Investment Rating: 3.7

Stock Code FSL Market Cap 21,561 Cr. Current Price 305 ₹ High / Low 404 ₹
Stock P/E 46.0 Book Value 37.2 ₹ Dividend Yield 1.31 % ROCE 16.9 %
ROE 15.3 % Face Value 10.0 ₹ DMA 50 329 ₹ DMA 200 340 ₹
Chg in FII Hold -0.05 % Chg in DII Hold 0.56 % PAT Qtr 144 Cr. PAT Prev Qtr 98.0 Cr.
RSI 36.9 MACD -7.24 Volume 19,90,198 Avg Vol 1Wk 8,30,463
Low price 270 ₹ High price 404 ₹ PEG Ratio -118 Debt to equity 0.32
52w Index 26.2 % Qtr Profit Var 39.8 % EPS 5.44 ₹ Industry PE 32.2

📊 Analysis: FSL shows moderate fundamentals for long-term investment. ROCE (16.9%) and ROE (15.3%) indicate decent capital efficiency. EPS of 5.44 ₹ is modest, and debt-to-equity at 0.32 reflects manageable leverage. The P/E ratio (46.0) is higher than the industry average (32.2), suggesting premium valuation. Dividend yield of 1.31% provides shareholder returns. PEG ratio of -118 highlights valuation concerns relative to growth.

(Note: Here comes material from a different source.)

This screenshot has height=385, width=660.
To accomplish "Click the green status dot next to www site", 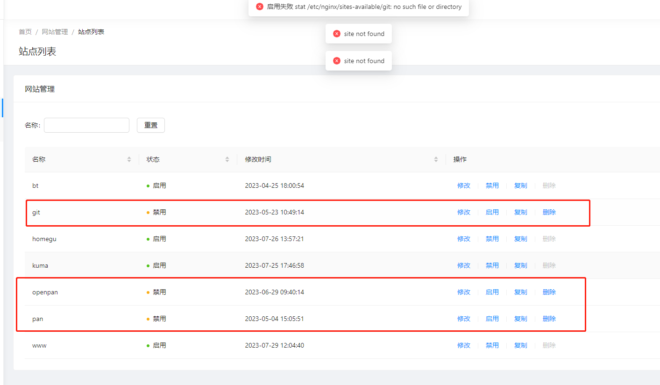I will [148, 345].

Technically, the stock is trading below DMA 50 (329 ₹) and DMA 200 (340 ₹), with RSI at 36.9 (oversold zone) and MACD negative, suggesting near-term weakness but potential accumulation opportunity.

💰 Ideal Entry Zone: 280 ₹ – 300 ₹ (closer to support levels and oversold RSI, offering margin of safety).

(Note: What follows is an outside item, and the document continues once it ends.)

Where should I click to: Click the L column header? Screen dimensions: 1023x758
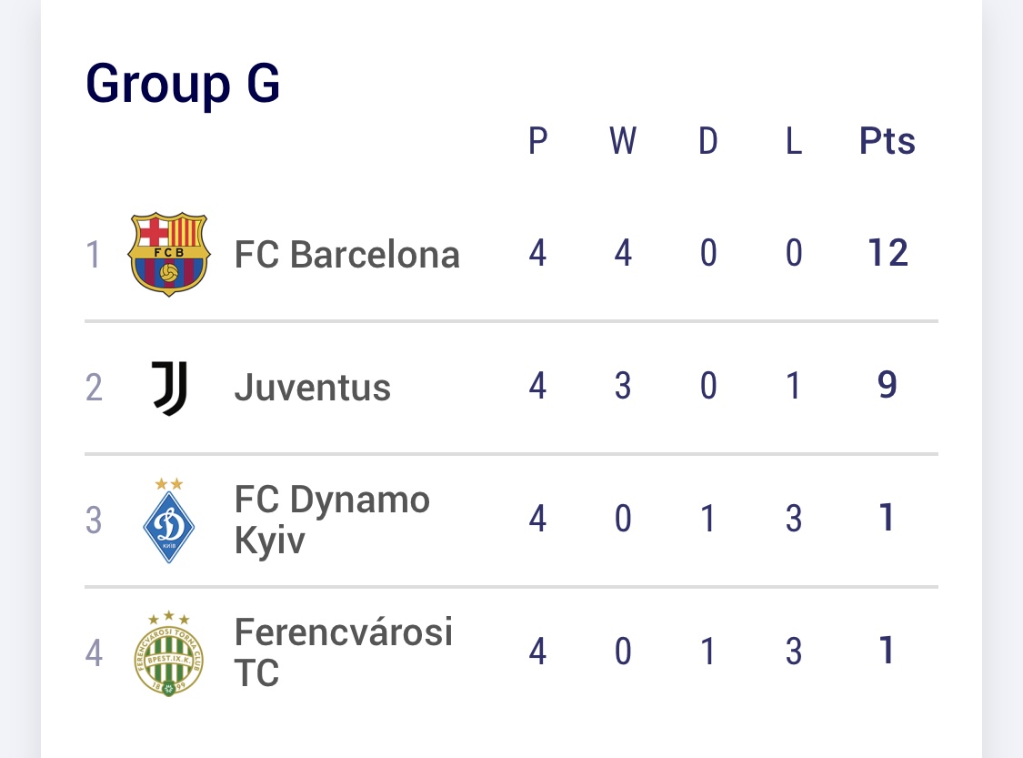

📈 Exit / Holding Strategy: For long-term investors, cautious holding is recommended given fair profitability but stretched valuation. If already holding, maintain positions with a 2–3 year horizon. Exit strategy: consider partial profit booking near 390–404 ₹ (52-week high zone) if valuations stretch, while retaining core holdings for compounding growth.

Positive

  • ROCE (16.9%) and ROE (15.3%) show decent capital efficiency.
  • Dividend yield of 1.31% provides shareholder returns.
  • Quarterly PAT growth (144 Cr. vs 98 Cr.) shows earnings momentum.
  • DII holdings increased (+0.56%), reflecting domestic institutional support.

Limitation

  • P/E ratio (46.0) is higher than industry average (32.2), indicating premium valuation.
  • PEG ratio of -118 highlights valuation concerns.
  • EPS of 5.44 ₹ is modest compared to valuation.
  • Stock trading below DMA 50 & 200, showing weak near-term momentum.

Company Negative News

  • Decline in FII holdings (-0.05%), showing reduced foreign investor confidence.
  • MACD negative, indicating short-term weakness in trend.

Company Positive News

  • Quarterly profit variation +39.8%, showing strong earnings growth.
  • DII holdings increased, reflecting domestic institutional confidence.

Industry

  • Industry PE at 32.2, lower than company’s valuation, suggesting FSL trades at a premium.
  • IT services and outsourcing sector benefits from global demand, but margin pressures remain.

Conclusion

⚠️ FSL is a moderate candidate for long-term investment. Decent ROE/ROCE and dividend yield are positives, but high P/E and negative PEG ratio limit attractiveness. Ideal entry zone is 280–300 ₹ for margin of safety. Investors should hold cautiously for 2–3 years, with partial exits near 390–404 ₹ if valuations peak.

Selva, would you like me to extend this into a peer benchmarking overlay with IT services peers (like Coforge, Mphasis, L&T Technology Services) so you can compare relative strength and margin-of-safety positioning for your basket rotation strategy?